Lance Wyble, M.D., MPH

Keywords

breastfeeding, galactokinesis, oxytocin, skin to skin

Abstract

This dissertation research explored mechanisms of human milk (HM) expulsion by describing the effects of skin to skin contact (SSC) on maternal basal oxytocin (OT) secretion among 20 premature mothers with hospitalized premature infants. This one-group, repeated measures design consisted of: 1) daily SSC with covariant data via self-report diary and 2) maternal salivary OT with and without SSC at 4 time points were collected over a 7 day time frame.
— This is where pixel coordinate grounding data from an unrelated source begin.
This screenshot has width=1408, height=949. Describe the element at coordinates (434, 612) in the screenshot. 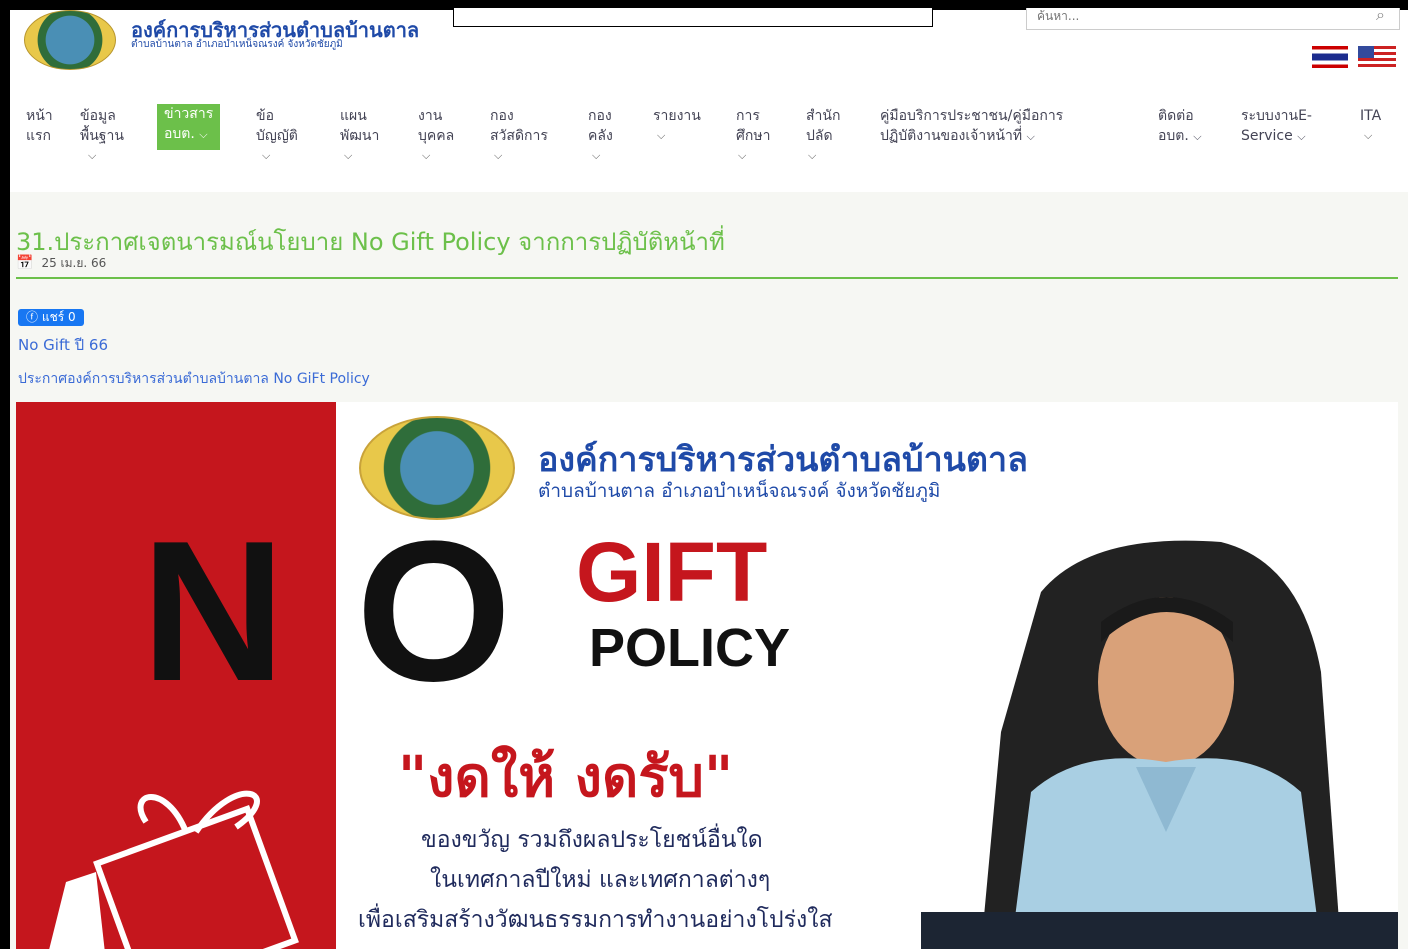

I see `banner-letter-o: O` at that location.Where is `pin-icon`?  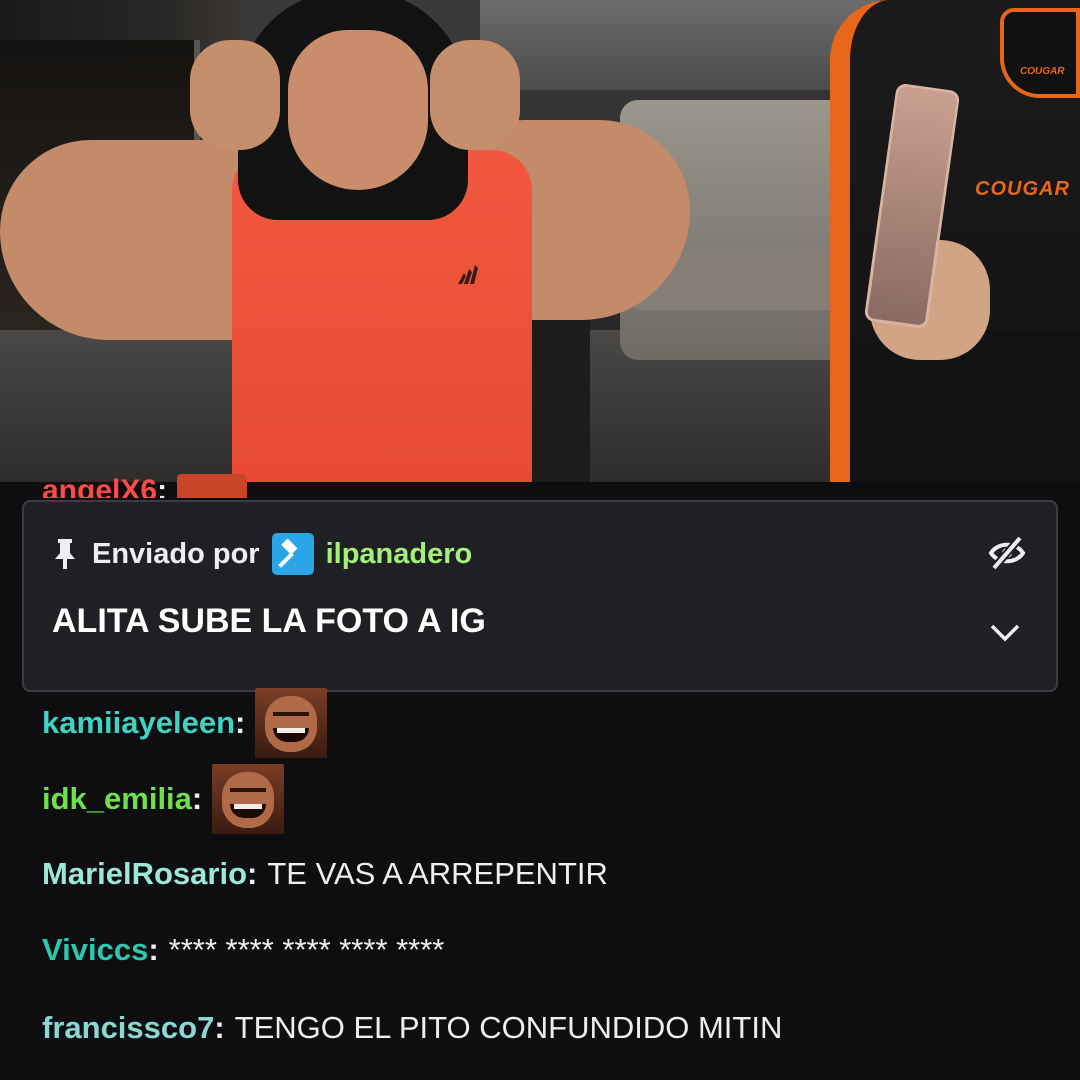 pin-icon is located at coordinates (65, 554).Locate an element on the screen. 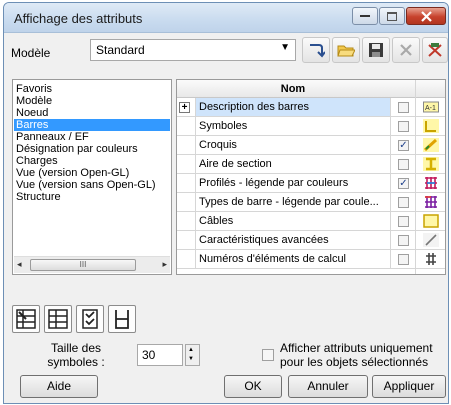  category-item: Charges is located at coordinates (92, 161).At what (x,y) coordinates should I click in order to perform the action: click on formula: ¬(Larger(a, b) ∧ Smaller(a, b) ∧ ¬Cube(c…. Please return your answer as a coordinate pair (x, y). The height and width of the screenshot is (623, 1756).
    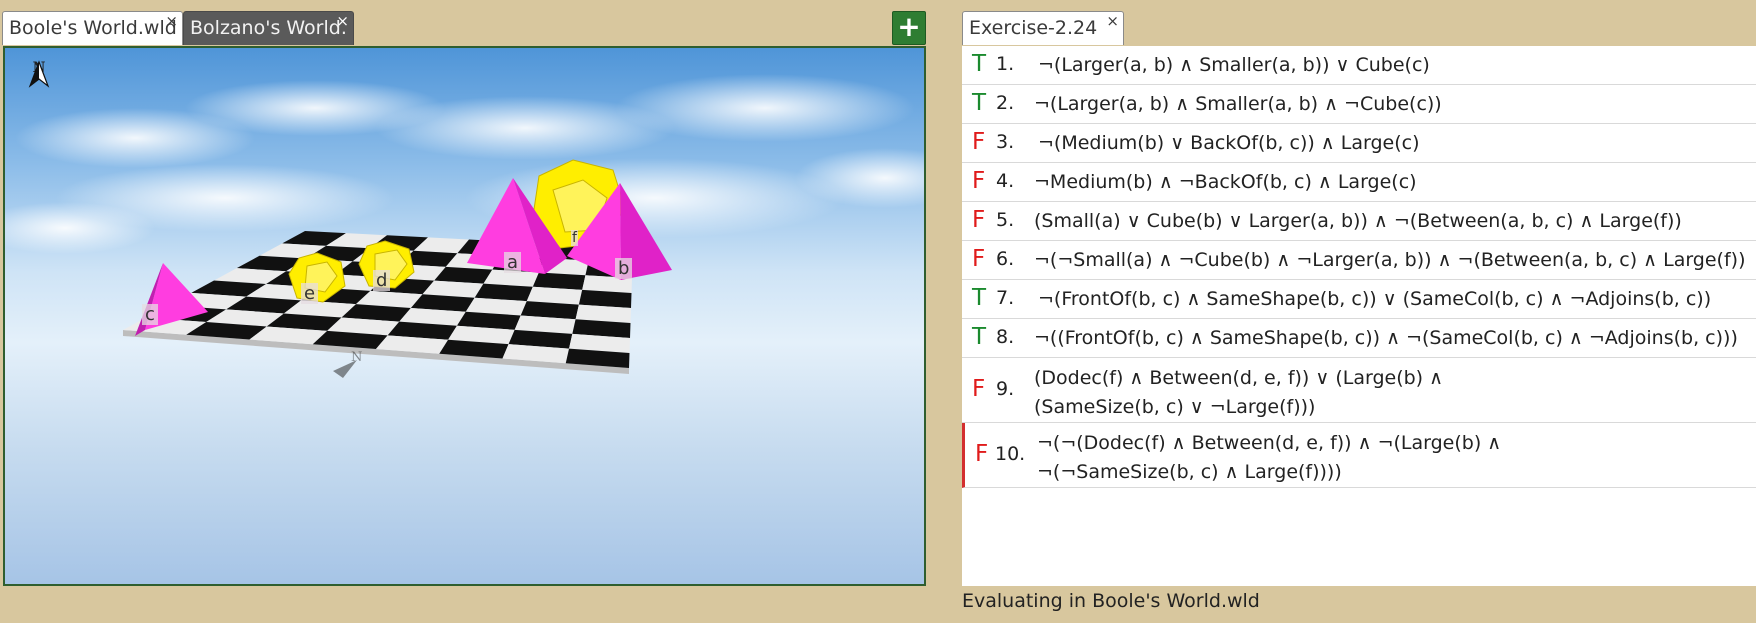
    Looking at the image, I should click on (1238, 104). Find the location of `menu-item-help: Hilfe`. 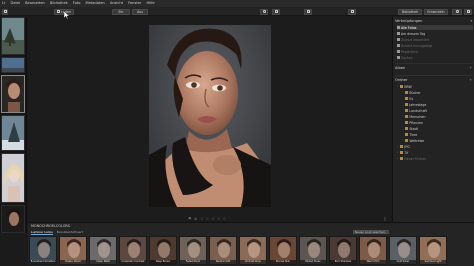

menu-item-help: Hilfe is located at coordinates (150, 4).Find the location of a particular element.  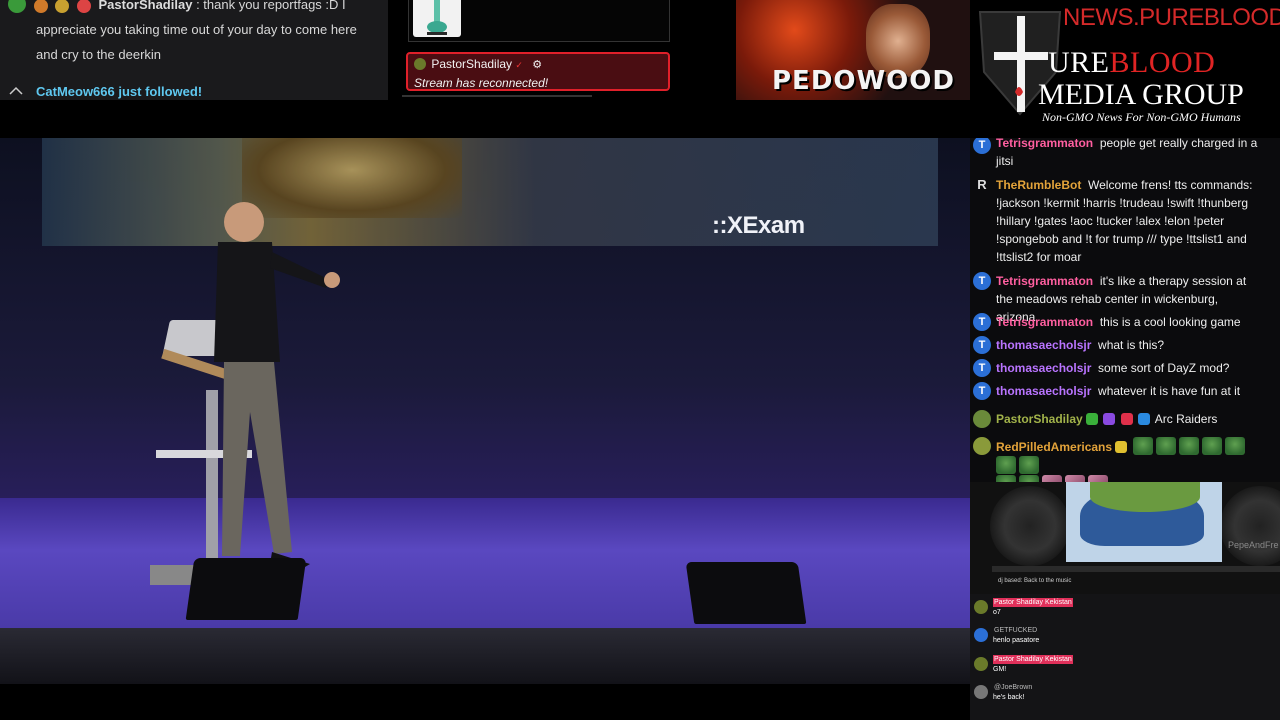

chat-message: RedPilledAmericans is located at coordinates (1125, 460).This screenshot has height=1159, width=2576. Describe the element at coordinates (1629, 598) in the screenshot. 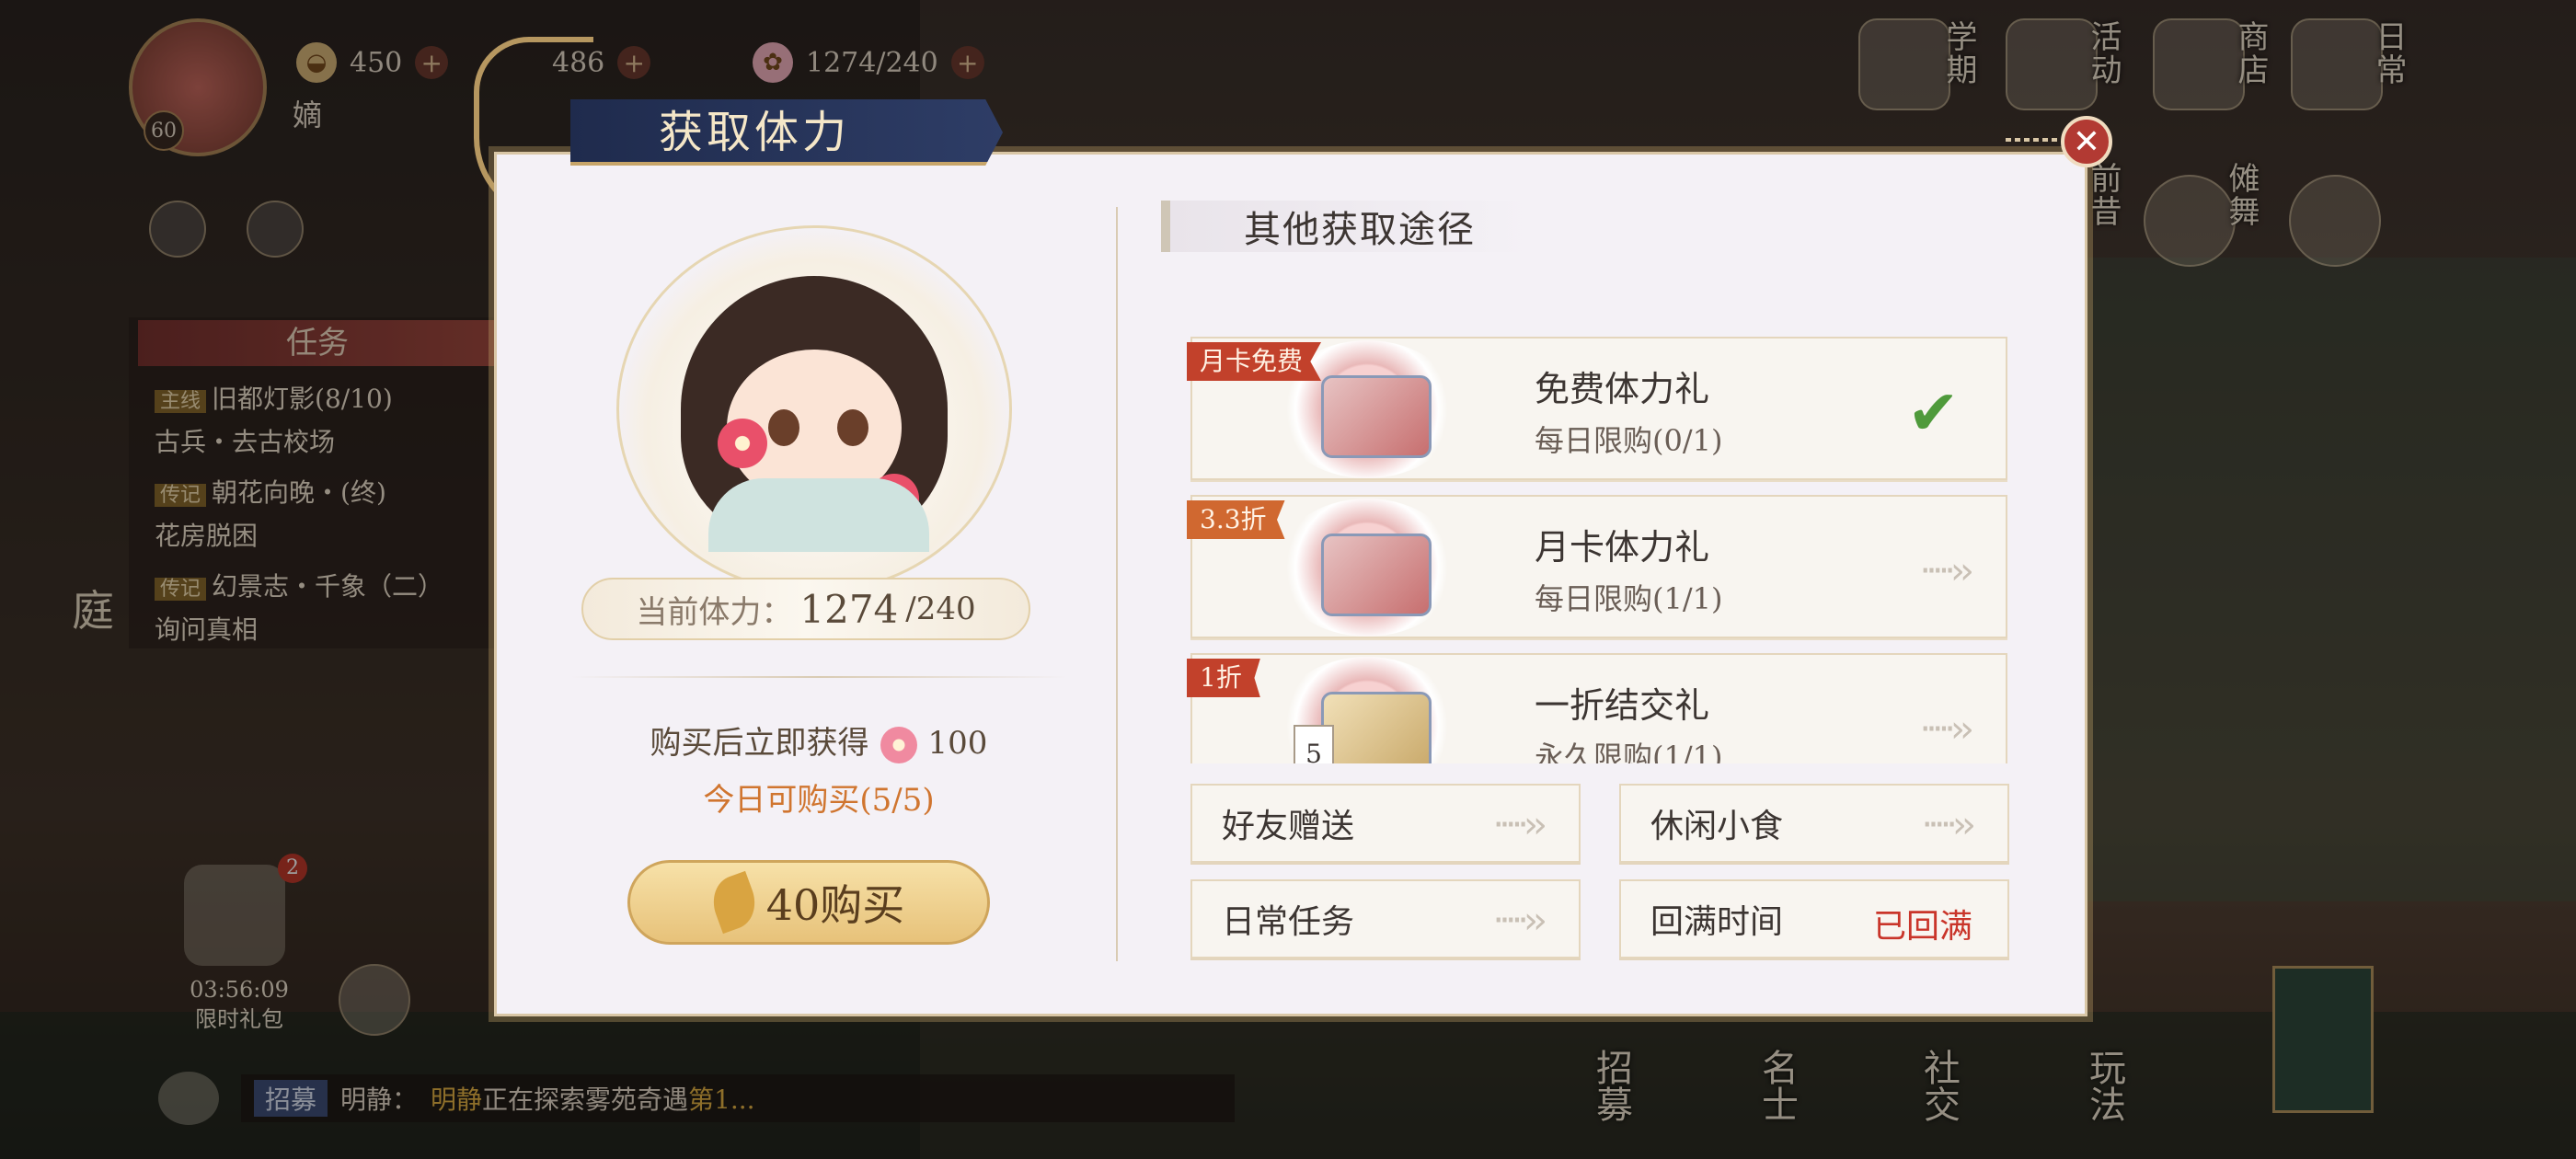

I see `offer-limit: 每日限购(1/1)` at that location.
Results indicate that mean levels of basal OT increase over time (M 234 pg/ml, SD 108 pg/ml time point 1; M 257 pg/ml, SD 125 pg/ml time point 3). Through multilevel model data analysis basal OT was found to have a meaningful amount of dependence on SSC frequency (t(16) = 6.389, p = < 0.001) and SSC duration (t(17) = 6.867, p = < 0.001) with coefficient estimates that indicate that basal OT exposed to 75-85 minutes of SSC per day are 92 pg/ml higher. These findings provide preliminary data that suggest that lactating mothers with premature infants sustain positive effects of SSC that increase basal OT secretion over time. Continued research comparing maternal cortisol and OT will determine if SSC physiologically deregulates maternal stressors that influence OT secretion and HM volume.